Jakarta – Program Makan Bergizi Gratis (MBG) disebut-sebut menjadi pemicu utama di balik lonjakan harga bahan pangan signifikan yang kini mulai dirasakan masyarakat di berbagai daerah.
Kenaikan ini, yang meliputi komoditas seperti telur ayam, daging ayam, daging sapi, dan sayuran, bahkan mendorong tingkat inflasi di daerah-daerah melebihi rata-rata nasional.
Menurut Tulus Abadi, Pegiat Perlindungan Konsumen dan Ketua FKBI (Forum Konsumen Berdaya Indonesia), kenaikan harga ini disebabkan oleh kesenjangan pasokan dan permintaan yang dipicu oleh program MBG.
Program tersebut memicu kenaikan permintaan (demand) bahan pangan yang signifikan, namun sayangnya, tidak diimbangi dengan peningkatan atau penambahan pasokan yang memadai di pasaran.
“Sebagai contoh, harga telur di Jakarta saat ini mencapai Rp38.000 per kg, jauh di atas kisaran normalnya di Rp29.000-Rp32.000 per kg,” ujar Tulus.

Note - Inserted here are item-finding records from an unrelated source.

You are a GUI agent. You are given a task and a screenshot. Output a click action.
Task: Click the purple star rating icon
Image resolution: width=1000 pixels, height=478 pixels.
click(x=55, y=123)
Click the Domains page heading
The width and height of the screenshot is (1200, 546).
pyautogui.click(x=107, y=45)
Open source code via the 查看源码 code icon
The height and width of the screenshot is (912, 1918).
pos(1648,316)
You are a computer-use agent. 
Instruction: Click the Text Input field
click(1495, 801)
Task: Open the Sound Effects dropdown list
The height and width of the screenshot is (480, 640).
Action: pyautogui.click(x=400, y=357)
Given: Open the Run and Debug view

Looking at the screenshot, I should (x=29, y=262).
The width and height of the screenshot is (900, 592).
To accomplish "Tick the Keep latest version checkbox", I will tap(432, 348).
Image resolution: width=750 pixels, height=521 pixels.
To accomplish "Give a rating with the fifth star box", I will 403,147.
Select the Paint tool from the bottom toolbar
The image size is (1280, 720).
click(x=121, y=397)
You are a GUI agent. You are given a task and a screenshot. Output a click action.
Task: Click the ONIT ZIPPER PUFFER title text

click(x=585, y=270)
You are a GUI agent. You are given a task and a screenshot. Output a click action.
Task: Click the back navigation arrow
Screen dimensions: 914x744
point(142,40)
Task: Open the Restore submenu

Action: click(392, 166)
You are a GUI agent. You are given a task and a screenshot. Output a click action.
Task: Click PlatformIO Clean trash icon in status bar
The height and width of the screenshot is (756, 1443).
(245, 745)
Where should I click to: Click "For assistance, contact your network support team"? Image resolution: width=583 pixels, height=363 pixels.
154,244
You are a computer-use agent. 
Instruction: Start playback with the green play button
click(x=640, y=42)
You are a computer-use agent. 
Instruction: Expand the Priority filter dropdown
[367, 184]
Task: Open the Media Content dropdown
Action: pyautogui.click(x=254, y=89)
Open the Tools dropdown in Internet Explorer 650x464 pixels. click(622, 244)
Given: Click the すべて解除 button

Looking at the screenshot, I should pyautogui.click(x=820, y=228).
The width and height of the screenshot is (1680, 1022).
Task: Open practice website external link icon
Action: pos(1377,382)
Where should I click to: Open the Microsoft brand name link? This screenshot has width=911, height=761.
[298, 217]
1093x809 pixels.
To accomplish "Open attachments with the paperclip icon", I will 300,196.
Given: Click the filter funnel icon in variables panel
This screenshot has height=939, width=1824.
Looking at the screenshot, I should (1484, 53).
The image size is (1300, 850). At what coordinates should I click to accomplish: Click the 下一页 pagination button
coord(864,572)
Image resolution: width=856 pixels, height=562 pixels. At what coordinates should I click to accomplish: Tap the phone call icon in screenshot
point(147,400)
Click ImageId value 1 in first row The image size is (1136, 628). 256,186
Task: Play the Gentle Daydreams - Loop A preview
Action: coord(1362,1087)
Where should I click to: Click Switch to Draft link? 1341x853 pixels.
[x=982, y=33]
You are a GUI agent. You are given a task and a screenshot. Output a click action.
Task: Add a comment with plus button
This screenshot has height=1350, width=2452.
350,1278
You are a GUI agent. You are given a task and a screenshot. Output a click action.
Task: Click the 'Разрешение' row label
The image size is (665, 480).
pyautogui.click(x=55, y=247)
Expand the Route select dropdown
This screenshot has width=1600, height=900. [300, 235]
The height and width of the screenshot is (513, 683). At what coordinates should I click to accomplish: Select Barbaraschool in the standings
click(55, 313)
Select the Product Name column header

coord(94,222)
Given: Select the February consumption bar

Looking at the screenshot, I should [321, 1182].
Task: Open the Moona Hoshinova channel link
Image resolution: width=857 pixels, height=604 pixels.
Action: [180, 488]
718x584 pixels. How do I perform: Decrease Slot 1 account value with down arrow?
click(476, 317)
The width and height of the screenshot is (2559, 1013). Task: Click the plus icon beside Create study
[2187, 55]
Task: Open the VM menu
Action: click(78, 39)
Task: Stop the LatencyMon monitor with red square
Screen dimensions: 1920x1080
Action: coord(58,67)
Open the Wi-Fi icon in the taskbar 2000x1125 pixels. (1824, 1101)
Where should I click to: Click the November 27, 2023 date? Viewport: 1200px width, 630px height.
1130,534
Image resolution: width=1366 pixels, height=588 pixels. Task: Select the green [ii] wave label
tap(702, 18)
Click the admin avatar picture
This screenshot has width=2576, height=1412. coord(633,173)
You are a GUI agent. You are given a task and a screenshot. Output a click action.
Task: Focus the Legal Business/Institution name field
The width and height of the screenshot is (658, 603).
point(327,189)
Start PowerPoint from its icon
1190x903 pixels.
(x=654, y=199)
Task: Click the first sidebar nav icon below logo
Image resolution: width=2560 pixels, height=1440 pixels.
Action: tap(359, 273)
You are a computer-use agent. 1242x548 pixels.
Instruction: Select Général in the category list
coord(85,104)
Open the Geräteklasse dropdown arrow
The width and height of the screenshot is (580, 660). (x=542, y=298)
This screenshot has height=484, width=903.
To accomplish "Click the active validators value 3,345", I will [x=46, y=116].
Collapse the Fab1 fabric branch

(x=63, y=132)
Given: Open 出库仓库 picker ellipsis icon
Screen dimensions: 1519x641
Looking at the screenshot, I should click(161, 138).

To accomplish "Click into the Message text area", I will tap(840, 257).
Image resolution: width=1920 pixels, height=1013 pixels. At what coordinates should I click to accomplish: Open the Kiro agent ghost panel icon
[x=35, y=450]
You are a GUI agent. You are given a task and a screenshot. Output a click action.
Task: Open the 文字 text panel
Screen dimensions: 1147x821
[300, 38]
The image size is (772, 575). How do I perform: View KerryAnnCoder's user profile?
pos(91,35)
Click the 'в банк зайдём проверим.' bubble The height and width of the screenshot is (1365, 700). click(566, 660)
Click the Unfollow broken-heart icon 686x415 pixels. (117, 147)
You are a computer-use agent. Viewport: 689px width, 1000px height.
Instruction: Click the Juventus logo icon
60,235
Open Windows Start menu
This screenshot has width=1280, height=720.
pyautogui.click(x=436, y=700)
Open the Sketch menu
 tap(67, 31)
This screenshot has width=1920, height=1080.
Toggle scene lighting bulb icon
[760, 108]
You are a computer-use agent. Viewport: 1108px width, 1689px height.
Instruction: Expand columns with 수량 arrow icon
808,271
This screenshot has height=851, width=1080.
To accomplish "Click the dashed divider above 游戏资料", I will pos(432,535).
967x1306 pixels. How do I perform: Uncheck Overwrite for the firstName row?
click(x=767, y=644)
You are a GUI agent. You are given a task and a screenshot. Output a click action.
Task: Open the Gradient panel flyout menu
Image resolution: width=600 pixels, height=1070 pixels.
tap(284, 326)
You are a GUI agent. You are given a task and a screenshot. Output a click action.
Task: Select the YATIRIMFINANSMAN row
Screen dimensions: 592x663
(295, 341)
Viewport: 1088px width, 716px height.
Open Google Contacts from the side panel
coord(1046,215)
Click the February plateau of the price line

Klimaksnya, inflasi di berbagai daerah pun naik sangat tinggi, rata-rata mencapai 6,6 persen, lebih tinggi dari inflasi nasional.”
Tulus Abadi menekankan, pemerintah perlu bertindak cepat dan sinergis untuk memitigasi kesenjangan ini dengan memperkuat pasokan bahan pangan di pasaran, terutama di daerah-daerah yang program MBG-nya telah berjalan secara masif.
Jika penambahan pasokan tidak dilakukan setara dengan peningkatan permintaan, dikhawatirkan kenaikan harga bahan pangan akan semakin tak terkendali, pasar terdistorsi, dan inflasi daerah terus meningkat.
Langkah-langkah yang diusulkan antara lain:
Memberikan kemudahan perizinan bagi produsen.
Mempermudah jalur distribusi.
Memangkas rantai pasok untuk mempercepat penambahan pasokan.
Situasi ini diperkirakan akan memburuk jika tidak segera diatasi dalam waktu satu bulan ke depan, mengingat pertengahan Desember akan memasuki fenomena Natal dan Tahun Baru (Nataru).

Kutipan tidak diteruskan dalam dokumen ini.